A spokesperson for EdFest.com said: “It has been fantastic to be back at the first full Fringe since 2019 – to see the live performance industry come roaring back to life in this post-pandemic world. There has been a real appetite and energy for shared, live experiences in Edinburgh over the last few weeks and the quality of the programme has been incredible – yet, the forecast number of tickets we’ve collectively sold is down 25% compared to 2019 which is a major threat for everyone involved in the festival.
“Together, we eight venues are forecast to have sold more than 1,486,746 tickets despite the very real continuing challenges to our industry, including the cost-of-living crisis, the lingering effects of coronavirus, the cost and uncertainty of international travel, the recent train strikes and more.

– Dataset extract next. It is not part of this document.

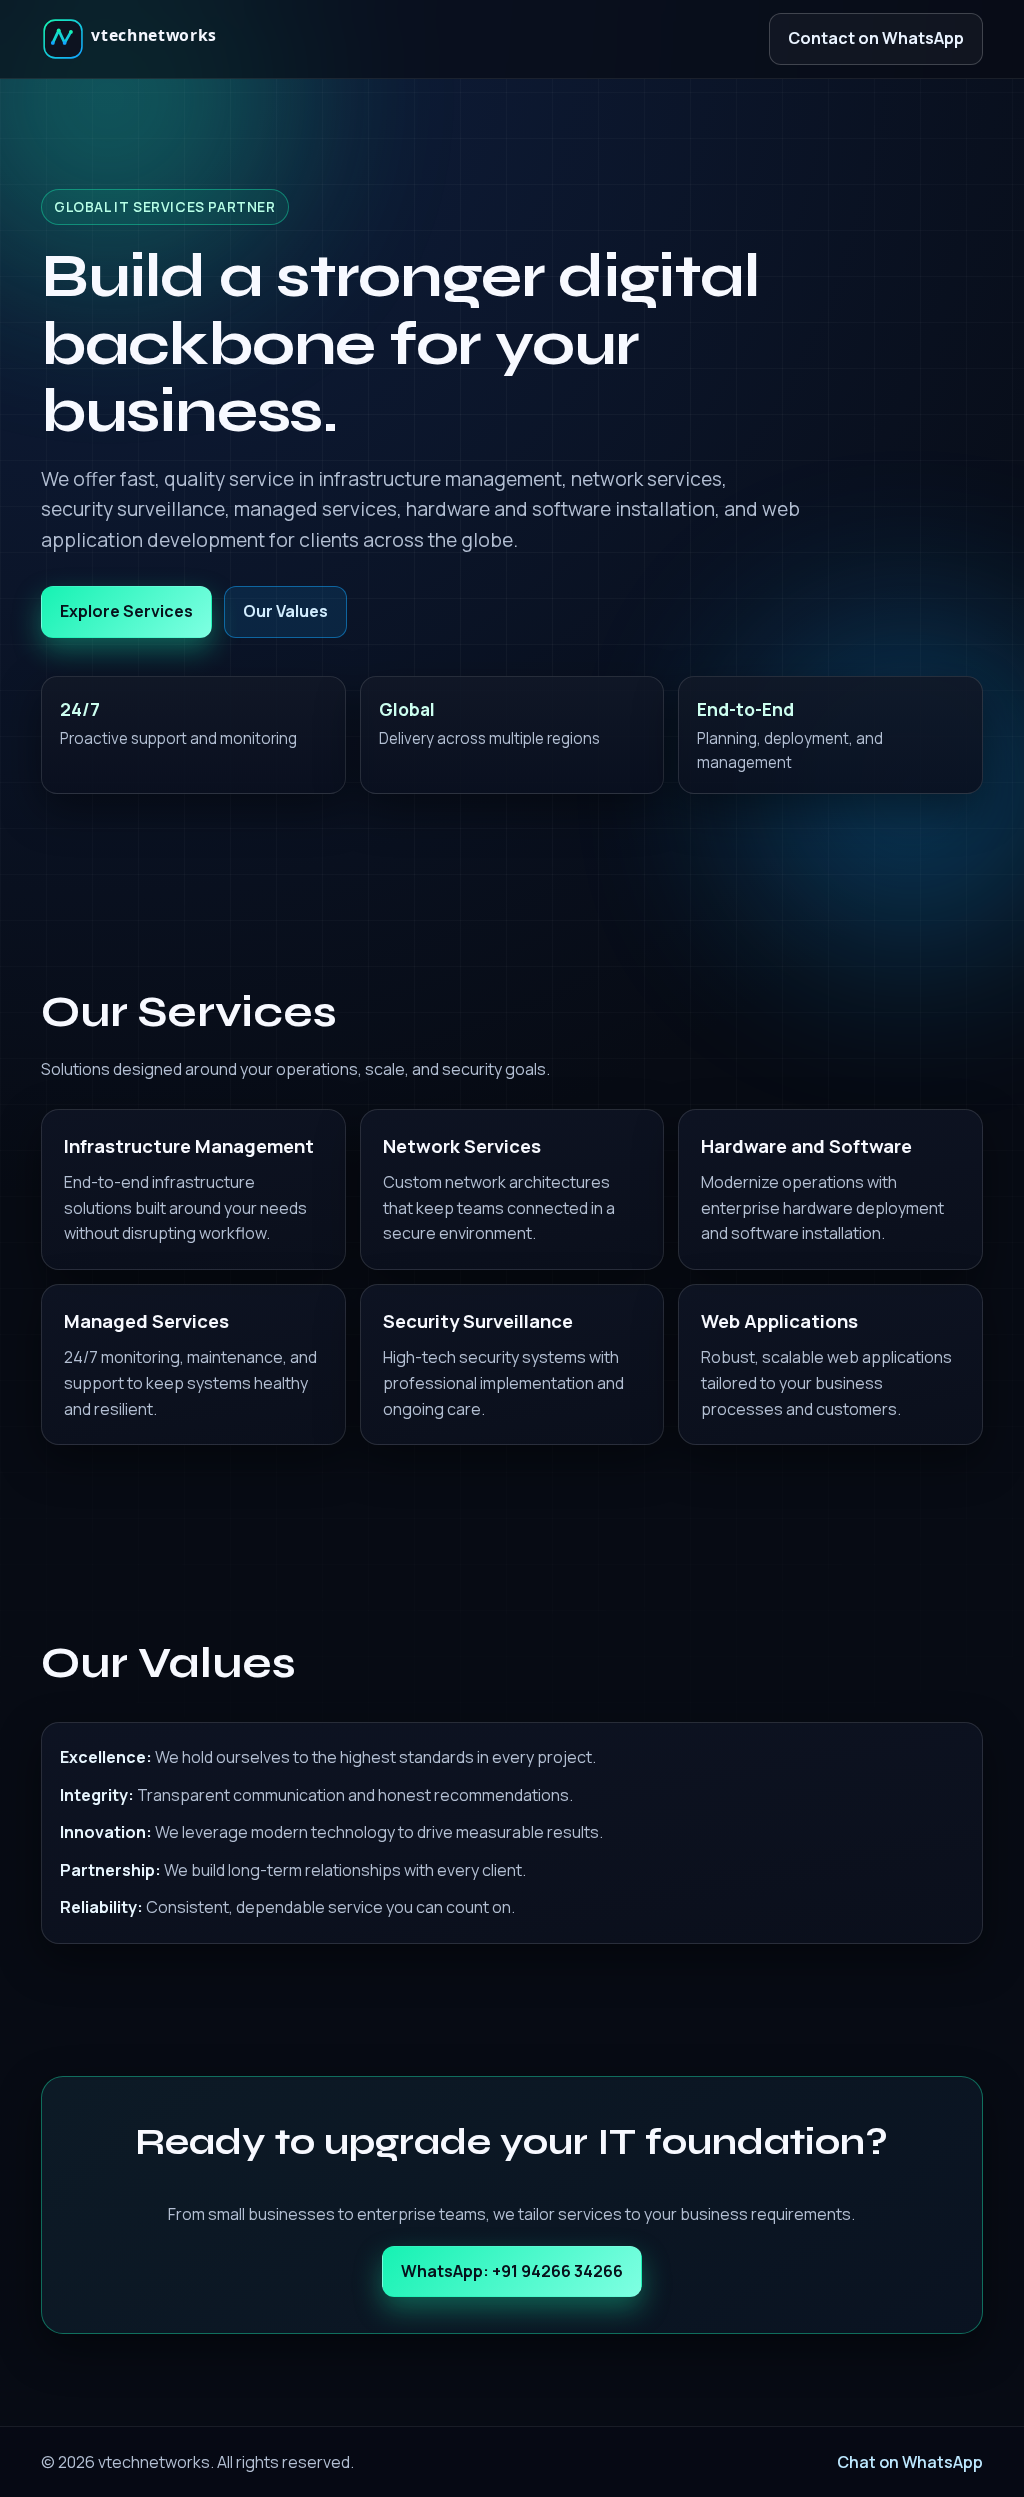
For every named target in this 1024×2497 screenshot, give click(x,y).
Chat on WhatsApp (910, 2462)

Chief among these however is the soaring cost of accommodation in Edinburgh in August – audiences and artists alike are being priced out of town, out of experiences.
“It is clear to anyone spending time in Edinburgh, that there are fewer people in the city this year than in 2019. While there are certainly other factors that have affected audience numbers this year; the cost of accommodation is a perennial problem across the board. Disruption with public transport, delays with artist visas, and high fuel costs are even more insurmountable when people and performers simply cannot afford to stay in the city.
We know that a lack of safe, affordable housing is not just an August problem, but one that affects the artists, staff and audiences who call Edinburgh home. It’s imperative that local and national government, landlords, the universities, Fringe venues and the Fringe Society all come together to find a lasting solution for this issue, or the future of the Fringe is in very real danger. Long term we also have to find solutions that allow the festival to be affordable to performers and the audience. Given the extent of the reduction in sales the overall festival has a major job to do in restoring the event to normality, which may take several years and require some public support. We need to stabilise the current situation where many people have made significant losses; to address the accommodation issue; to find ways of supporting work; and a major marketing campaign to get the audience back to the festival.
“Over the past 75 years, the Edinburgh Festival Fringe has earned its reputation as the world’s leading arts festival. We must continue to work together to do everything in our power to ensure that it remains a vibrant, inclusive, and financially accessible destination for another 75 years.”